======== Records to process

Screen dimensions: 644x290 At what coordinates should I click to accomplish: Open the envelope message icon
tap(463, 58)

================
======== Records to process

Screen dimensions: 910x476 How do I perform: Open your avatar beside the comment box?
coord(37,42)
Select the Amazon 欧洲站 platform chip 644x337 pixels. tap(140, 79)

================
======== Records to process

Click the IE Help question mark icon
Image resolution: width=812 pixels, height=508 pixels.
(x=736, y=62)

================

All lines above between those holding "Screen dimensions: 910x476" and "Select the Amazon", inclusive, must be set down unchanged, and no other line may be included.

→ **Reply to the exercise**
Screen dimensions: 910x476 How do I perform: Open your avatar beside the comment box?
coord(37,42)
Select the Amazon 欧洲站 platform chip 644x337 pixels. tap(140, 79)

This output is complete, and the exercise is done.